• [TASK]: Write out exactly the lines from the one containing "УЗИ для мужчин (171, 733)" through the last line of the records below, including both.

Dataset excerpts:
****************************************

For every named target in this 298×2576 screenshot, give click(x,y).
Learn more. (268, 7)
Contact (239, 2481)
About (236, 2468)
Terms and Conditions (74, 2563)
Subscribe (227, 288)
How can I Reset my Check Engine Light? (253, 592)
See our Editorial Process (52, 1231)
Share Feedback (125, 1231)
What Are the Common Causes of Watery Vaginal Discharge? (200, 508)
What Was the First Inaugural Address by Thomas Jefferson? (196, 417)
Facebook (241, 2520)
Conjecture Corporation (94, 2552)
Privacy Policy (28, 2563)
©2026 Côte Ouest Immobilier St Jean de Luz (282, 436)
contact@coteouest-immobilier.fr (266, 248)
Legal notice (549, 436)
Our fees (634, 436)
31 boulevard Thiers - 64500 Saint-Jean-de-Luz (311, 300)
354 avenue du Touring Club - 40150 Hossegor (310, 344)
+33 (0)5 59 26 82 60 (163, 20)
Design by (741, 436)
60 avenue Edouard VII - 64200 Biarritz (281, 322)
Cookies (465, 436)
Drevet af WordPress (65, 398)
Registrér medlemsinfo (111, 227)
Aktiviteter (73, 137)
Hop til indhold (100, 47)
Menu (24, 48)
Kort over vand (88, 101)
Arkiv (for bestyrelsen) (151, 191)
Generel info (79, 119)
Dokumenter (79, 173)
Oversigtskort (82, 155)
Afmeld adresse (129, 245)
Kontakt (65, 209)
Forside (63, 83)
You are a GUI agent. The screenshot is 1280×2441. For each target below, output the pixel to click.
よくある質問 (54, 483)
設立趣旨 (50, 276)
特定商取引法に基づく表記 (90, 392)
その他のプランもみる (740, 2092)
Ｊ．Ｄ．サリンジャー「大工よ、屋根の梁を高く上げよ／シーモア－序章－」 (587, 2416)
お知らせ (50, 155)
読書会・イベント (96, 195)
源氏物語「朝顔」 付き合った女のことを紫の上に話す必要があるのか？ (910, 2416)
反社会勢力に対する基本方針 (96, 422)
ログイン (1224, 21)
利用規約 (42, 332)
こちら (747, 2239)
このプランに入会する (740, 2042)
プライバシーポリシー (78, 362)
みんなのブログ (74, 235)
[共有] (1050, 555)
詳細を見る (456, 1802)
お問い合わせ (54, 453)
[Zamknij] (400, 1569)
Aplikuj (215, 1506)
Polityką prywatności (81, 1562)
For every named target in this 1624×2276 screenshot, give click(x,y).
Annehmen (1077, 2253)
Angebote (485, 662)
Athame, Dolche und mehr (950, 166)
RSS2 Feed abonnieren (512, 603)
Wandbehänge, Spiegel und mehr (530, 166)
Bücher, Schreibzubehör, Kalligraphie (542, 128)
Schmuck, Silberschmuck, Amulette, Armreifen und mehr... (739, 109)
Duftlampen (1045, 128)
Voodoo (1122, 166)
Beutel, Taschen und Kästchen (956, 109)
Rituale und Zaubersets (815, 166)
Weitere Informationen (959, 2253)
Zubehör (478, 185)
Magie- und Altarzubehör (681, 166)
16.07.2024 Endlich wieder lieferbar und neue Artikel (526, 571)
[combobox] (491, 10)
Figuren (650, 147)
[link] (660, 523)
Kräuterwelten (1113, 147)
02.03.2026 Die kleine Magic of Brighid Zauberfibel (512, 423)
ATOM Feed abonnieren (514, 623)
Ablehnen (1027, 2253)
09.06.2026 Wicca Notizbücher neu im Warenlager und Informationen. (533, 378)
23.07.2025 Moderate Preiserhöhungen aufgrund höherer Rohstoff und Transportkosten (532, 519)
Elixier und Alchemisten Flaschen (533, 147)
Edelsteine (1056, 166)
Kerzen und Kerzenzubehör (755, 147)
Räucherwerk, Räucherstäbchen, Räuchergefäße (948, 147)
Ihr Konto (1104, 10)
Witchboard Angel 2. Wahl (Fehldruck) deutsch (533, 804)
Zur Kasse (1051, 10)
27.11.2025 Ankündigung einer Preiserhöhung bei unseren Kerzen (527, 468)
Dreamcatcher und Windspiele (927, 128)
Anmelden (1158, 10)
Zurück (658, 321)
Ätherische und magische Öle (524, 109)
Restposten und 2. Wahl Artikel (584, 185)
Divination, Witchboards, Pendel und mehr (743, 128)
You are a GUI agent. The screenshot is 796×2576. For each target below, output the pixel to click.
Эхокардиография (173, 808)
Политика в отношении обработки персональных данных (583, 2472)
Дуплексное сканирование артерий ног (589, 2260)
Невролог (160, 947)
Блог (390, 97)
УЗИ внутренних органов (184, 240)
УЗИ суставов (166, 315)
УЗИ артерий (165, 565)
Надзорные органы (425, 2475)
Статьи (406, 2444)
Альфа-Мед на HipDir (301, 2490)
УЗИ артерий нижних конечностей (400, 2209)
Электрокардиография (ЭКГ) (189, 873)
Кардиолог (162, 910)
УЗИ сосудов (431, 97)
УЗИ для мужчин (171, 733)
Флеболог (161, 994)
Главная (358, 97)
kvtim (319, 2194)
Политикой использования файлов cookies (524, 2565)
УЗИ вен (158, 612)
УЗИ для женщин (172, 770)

****************************************

• [ANSWER SECTION]:
УЗИ для мужчин (171, 733)
Флеболог (161, 994)
Главная (358, 97)
kvtim (319, 2194)
Политикой использования файлов cookies (524, 2565)
УЗИ вен (158, 612)
УЗИ для женщин (172, 770)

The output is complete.